» Prompt: Take each line of the data that contains the string "dropdown" and copy it.

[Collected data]
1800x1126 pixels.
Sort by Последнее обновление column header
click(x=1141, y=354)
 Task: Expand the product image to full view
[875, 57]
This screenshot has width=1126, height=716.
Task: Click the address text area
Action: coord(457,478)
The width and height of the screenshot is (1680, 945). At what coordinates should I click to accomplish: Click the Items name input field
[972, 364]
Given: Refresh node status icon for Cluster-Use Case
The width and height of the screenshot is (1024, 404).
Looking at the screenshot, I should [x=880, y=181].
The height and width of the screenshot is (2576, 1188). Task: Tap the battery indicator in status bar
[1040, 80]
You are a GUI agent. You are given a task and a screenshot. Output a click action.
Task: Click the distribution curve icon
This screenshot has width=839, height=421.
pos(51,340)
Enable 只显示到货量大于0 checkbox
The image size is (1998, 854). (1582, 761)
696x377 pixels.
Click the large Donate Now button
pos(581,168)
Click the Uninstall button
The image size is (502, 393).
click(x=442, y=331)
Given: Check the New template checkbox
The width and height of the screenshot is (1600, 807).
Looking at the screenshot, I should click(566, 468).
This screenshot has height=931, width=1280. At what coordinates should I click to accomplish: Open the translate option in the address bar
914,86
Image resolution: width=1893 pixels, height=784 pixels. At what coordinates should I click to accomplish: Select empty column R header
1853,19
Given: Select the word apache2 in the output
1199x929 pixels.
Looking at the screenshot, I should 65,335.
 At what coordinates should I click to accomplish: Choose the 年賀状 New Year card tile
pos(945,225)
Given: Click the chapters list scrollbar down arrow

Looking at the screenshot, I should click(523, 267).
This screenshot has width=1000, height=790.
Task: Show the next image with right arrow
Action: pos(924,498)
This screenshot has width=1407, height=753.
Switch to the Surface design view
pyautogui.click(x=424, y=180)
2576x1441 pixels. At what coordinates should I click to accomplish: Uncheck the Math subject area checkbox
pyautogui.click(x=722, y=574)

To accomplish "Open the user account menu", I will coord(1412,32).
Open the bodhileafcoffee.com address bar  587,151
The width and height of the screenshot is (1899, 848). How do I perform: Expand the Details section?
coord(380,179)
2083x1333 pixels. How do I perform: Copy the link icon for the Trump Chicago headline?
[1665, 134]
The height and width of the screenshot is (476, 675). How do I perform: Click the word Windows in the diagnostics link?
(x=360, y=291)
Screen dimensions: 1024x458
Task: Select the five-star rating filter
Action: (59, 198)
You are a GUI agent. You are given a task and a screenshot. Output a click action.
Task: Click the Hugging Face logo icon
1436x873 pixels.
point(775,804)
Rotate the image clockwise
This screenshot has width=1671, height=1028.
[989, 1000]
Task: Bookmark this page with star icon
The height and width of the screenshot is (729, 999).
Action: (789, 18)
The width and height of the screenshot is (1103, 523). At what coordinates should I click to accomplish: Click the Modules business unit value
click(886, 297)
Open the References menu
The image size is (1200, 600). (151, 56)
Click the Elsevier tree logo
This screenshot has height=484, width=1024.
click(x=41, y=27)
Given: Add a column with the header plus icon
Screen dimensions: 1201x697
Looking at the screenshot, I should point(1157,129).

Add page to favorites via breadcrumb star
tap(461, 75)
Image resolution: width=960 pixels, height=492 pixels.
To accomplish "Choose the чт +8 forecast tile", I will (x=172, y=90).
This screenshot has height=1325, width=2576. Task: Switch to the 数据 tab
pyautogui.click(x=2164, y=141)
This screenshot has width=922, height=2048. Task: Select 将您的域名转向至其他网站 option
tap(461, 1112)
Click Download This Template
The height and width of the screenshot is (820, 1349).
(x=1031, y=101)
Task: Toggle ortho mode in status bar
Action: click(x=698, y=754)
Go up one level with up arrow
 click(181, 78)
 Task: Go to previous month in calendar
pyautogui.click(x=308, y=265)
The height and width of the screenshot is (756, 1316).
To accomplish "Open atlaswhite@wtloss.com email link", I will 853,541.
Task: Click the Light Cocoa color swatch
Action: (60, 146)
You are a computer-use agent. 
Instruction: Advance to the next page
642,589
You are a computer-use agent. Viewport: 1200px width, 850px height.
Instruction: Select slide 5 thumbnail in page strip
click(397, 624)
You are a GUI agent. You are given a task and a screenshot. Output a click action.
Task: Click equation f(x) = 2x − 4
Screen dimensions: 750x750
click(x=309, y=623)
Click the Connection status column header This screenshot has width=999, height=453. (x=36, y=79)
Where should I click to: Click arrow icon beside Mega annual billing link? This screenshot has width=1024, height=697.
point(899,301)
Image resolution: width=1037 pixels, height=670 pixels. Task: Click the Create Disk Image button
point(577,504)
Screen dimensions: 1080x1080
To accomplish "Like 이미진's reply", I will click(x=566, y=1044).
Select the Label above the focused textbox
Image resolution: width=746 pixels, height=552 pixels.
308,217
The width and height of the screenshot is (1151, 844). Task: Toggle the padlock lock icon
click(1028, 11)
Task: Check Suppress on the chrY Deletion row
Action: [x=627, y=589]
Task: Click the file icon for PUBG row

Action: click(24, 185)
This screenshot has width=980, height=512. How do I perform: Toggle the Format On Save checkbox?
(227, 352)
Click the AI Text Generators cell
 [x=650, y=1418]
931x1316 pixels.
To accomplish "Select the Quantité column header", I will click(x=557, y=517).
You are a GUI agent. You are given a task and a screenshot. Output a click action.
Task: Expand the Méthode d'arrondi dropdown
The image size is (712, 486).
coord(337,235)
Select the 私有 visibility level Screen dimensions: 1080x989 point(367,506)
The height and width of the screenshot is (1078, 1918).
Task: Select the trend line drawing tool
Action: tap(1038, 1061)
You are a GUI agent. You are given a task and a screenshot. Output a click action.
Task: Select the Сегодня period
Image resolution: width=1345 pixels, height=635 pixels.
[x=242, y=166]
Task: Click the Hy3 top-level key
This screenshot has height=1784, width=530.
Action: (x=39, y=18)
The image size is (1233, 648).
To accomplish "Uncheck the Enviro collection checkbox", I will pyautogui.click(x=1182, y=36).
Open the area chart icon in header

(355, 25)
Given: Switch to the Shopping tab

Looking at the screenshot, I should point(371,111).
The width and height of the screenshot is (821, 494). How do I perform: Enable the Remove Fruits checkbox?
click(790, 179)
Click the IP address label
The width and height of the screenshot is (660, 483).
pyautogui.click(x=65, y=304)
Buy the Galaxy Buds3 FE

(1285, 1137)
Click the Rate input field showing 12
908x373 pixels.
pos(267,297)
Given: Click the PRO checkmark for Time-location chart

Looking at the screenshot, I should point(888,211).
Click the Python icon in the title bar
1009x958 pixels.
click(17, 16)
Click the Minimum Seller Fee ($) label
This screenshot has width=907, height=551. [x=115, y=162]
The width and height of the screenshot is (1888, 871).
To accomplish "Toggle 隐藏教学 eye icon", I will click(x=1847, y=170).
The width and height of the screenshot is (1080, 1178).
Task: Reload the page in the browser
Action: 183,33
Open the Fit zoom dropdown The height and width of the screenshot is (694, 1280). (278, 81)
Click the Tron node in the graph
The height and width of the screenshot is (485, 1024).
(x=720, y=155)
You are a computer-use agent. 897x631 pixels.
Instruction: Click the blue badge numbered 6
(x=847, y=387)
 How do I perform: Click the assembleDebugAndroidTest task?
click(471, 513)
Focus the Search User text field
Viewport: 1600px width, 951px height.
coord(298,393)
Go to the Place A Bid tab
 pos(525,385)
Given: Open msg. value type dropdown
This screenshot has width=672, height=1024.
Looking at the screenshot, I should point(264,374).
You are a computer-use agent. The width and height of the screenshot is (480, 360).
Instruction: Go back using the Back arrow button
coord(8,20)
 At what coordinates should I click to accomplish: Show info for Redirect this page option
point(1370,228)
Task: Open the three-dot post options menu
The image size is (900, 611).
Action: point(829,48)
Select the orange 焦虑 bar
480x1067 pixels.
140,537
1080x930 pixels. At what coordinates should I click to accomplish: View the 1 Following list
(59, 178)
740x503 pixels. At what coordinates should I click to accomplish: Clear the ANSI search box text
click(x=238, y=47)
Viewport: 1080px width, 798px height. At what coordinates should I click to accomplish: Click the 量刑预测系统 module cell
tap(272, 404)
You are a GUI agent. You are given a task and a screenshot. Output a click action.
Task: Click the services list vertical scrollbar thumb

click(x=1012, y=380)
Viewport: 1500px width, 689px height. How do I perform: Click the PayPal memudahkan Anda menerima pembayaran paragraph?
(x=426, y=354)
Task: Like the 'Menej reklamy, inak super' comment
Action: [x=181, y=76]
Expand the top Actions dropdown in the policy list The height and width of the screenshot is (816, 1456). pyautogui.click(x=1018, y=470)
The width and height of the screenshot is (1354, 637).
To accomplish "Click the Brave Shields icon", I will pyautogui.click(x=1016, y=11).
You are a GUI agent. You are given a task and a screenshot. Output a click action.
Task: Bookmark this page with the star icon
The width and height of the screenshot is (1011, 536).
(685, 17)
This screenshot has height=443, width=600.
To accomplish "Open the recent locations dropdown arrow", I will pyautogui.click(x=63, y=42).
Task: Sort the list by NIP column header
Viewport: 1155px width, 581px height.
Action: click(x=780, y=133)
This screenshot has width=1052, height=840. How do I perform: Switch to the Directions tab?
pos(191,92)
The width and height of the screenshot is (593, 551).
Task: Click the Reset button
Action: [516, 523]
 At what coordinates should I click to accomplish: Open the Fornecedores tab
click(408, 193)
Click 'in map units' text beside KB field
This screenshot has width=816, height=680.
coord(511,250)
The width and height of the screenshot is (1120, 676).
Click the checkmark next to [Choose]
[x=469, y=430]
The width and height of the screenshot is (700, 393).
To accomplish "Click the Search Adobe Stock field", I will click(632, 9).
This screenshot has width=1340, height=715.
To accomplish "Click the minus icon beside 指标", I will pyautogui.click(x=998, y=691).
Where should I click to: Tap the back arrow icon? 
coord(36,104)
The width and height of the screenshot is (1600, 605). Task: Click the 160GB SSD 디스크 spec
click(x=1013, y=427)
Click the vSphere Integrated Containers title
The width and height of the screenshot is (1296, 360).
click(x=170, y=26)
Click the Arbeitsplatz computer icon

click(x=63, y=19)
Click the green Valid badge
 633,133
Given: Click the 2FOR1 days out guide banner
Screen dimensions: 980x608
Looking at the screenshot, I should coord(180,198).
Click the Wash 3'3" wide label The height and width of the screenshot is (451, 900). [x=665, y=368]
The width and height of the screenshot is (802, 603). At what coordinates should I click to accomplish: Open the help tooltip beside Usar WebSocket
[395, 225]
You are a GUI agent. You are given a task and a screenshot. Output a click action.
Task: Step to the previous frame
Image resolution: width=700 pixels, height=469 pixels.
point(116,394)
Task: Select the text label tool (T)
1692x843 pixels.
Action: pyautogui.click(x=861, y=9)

» Output of the exercise:
Task: Expand the Méthode d'arrondi dropdown
Open the Fit zoom dropdown The height and width of the screenshot is (694, 1280). (278, 81)
Given: Open msg. value type dropdown
Expand the top Actions dropdown in the policy list The height and width of the screenshot is (816, 1456). pyautogui.click(x=1018, y=470)
To accomplish "Open the recent locations dropdown arrow", I will pyautogui.click(x=63, y=42).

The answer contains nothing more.